§ THE PROBLEM:
Write out every one of the records below exactly as they appear, line for line.

START WORKING DATA

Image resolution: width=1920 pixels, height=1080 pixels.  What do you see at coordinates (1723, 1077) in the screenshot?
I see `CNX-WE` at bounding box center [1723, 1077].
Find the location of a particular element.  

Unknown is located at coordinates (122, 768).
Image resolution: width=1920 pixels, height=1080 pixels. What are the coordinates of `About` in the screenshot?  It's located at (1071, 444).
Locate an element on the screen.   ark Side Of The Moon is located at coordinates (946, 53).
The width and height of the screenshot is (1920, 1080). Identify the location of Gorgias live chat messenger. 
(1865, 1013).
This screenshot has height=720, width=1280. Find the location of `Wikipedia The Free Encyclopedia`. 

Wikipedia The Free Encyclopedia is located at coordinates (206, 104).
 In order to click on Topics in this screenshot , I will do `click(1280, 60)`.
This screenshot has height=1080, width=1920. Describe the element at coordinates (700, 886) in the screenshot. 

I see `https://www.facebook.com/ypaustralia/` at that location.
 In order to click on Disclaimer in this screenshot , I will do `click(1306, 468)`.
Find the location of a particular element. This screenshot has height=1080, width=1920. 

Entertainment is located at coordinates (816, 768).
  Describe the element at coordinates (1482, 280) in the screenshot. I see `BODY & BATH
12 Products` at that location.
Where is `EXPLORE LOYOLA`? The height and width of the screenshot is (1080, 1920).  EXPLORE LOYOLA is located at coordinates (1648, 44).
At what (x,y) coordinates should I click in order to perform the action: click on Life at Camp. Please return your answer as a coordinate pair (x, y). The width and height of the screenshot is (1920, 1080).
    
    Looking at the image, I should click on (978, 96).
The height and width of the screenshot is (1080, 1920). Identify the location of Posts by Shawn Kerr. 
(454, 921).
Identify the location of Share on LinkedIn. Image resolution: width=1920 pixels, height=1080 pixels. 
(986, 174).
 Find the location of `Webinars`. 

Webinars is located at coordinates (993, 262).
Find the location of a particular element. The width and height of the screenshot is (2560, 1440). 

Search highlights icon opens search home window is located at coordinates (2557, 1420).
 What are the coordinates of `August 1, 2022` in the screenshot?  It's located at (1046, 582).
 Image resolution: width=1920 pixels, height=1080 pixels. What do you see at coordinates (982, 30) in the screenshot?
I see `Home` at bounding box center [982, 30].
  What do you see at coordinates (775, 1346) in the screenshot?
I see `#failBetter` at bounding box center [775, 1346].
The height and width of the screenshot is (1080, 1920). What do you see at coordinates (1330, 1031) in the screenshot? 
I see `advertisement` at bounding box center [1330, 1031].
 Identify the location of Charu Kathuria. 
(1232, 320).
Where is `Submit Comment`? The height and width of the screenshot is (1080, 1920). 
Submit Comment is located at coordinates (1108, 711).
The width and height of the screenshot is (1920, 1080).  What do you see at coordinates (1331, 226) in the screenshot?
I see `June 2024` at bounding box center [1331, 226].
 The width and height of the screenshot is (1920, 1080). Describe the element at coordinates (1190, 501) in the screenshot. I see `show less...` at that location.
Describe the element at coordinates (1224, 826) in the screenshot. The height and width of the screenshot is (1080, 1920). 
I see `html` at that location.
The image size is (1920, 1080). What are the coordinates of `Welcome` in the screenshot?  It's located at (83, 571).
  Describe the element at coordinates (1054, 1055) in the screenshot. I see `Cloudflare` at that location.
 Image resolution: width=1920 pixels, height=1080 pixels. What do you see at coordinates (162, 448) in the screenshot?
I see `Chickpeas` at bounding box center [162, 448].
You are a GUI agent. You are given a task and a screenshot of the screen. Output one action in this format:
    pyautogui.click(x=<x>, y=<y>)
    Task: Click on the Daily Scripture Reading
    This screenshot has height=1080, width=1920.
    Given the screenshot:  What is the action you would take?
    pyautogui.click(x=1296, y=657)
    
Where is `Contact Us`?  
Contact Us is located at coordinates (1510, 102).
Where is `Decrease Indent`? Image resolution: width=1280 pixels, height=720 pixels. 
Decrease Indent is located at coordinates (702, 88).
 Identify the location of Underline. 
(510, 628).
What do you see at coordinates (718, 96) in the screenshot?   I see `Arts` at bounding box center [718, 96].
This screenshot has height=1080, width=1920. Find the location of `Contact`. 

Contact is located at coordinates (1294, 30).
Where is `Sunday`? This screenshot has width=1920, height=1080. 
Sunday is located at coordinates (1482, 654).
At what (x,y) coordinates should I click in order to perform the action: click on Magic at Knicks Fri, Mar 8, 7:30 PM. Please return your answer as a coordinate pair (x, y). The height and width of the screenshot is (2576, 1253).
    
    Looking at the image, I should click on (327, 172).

END WORKING DATA

§ EXERCISE ANSWER:
Image resolution: width=1920 pixels, height=1080 pixels.  What do you see at coordinates (1723, 1077) in the screenshot?
I see `CNX-WE` at bounding box center [1723, 1077].
Find the location of a particular element.  

Unknown is located at coordinates (122, 768).
Image resolution: width=1920 pixels, height=1080 pixels. What are the coordinates of `About` in the screenshot?  It's located at (1071, 444).
Locate an element on the screen.   ark Side Of The Moon is located at coordinates (946, 53).
The width and height of the screenshot is (1920, 1080). Identify the location of Gorgias live chat messenger. 
(1865, 1013).
This screenshot has height=720, width=1280. Find the location of `Wikipedia The Free Encyclopedia`. 

Wikipedia The Free Encyclopedia is located at coordinates (206, 104).
 In order to click on Topics in this screenshot , I will do `click(1280, 60)`.
This screenshot has height=1080, width=1920. Describe the element at coordinates (700, 886) in the screenshot. 

I see `https://www.facebook.com/ypaustralia/` at that location.
 In order to click on Disclaimer in this screenshot , I will do `click(1306, 468)`.
Find the location of a particular element. This screenshot has height=1080, width=1920. 

Entertainment is located at coordinates (816, 768).
  Describe the element at coordinates (1482, 280) in the screenshot. I see `BODY & BATH
12 Products` at that location.
Where is `EXPLORE LOYOLA`? The height and width of the screenshot is (1080, 1920).  EXPLORE LOYOLA is located at coordinates (1648, 44).
At what (x,y) coordinates should I click in order to perform the action: click on Life at Camp. Please return your answer as a coordinate pair (x, y). The width and height of the screenshot is (1920, 1080).
    
    Looking at the image, I should click on (978, 96).
The height and width of the screenshot is (1080, 1920). Identify the location of Posts by Shawn Kerr. 
(454, 921).
Identify the location of Share on LinkedIn. Image resolution: width=1920 pixels, height=1080 pixels. 
(986, 174).
 Find the location of `Webinars`. 

Webinars is located at coordinates (993, 262).
Find the location of a particular element. The width and height of the screenshot is (2560, 1440). 

Search highlights icon opens search home window is located at coordinates (2557, 1420).
 What are the coordinates of `August 1, 2022` in the screenshot?  It's located at (1046, 582).
 Image resolution: width=1920 pixels, height=1080 pixels. What do you see at coordinates (982, 30) in the screenshot?
I see `Home` at bounding box center [982, 30].
  What do you see at coordinates (775, 1346) in the screenshot?
I see `#failBetter` at bounding box center [775, 1346].
The height and width of the screenshot is (1080, 1920). What do you see at coordinates (1330, 1031) in the screenshot? 
I see `advertisement` at bounding box center [1330, 1031].
 Identify the location of Charu Kathuria. 
(1232, 320).
Where is `Submit Comment`? The height and width of the screenshot is (1080, 1920). 
Submit Comment is located at coordinates (1108, 711).
The width and height of the screenshot is (1920, 1080).  What do you see at coordinates (1331, 226) in the screenshot?
I see `June 2024` at bounding box center [1331, 226].
 The width and height of the screenshot is (1920, 1080). Describe the element at coordinates (1190, 501) in the screenshot. I see `show less...` at that location.
Describe the element at coordinates (1224, 826) in the screenshot. The height and width of the screenshot is (1080, 1920). 
I see `html` at that location.
The image size is (1920, 1080). What are the coordinates of `Welcome` in the screenshot?  It's located at (83, 571).
  Describe the element at coordinates (1054, 1055) in the screenshot. I see `Cloudflare` at that location.
 Image resolution: width=1920 pixels, height=1080 pixels. What do you see at coordinates (162, 448) in the screenshot?
I see `Chickpeas` at bounding box center [162, 448].
You are a GUI agent. You are given a task and a screenshot of the screen. Output one action in this format:
    pyautogui.click(x=<x>, y=<y>)
    Task: Click on the Daily Scripture Reading
    This screenshot has height=1080, width=1920.
    Given the screenshot:  What is the action you would take?
    pyautogui.click(x=1296, y=657)
    
Where is `Contact Us`?  
Contact Us is located at coordinates (1510, 102).
Where is `Decrease Indent`? Image resolution: width=1280 pixels, height=720 pixels. 
Decrease Indent is located at coordinates (702, 88).
 Identify the location of Underline. 
(510, 628).
What do you see at coordinates (718, 96) in the screenshot?   I see `Arts` at bounding box center [718, 96].
This screenshot has height=1080, width=1920. Find the location of `Contact`. 

Contact is located at coordinates (1294, 30).
Where is `Sunday`? This screenshot has width=1920, height=1080. 
Sunday is located at coordinates (1482, 654).
At what (x,y) coordinates should I click in order to perform the action: click on Magic at Knicks Fri, Mar 8, 7:30 PM. Please return your answer as a coordinate pair (x, y). The height and width of the screenshot is (2576, 1253).
    
    Looking at the image, I should click on (327, 172).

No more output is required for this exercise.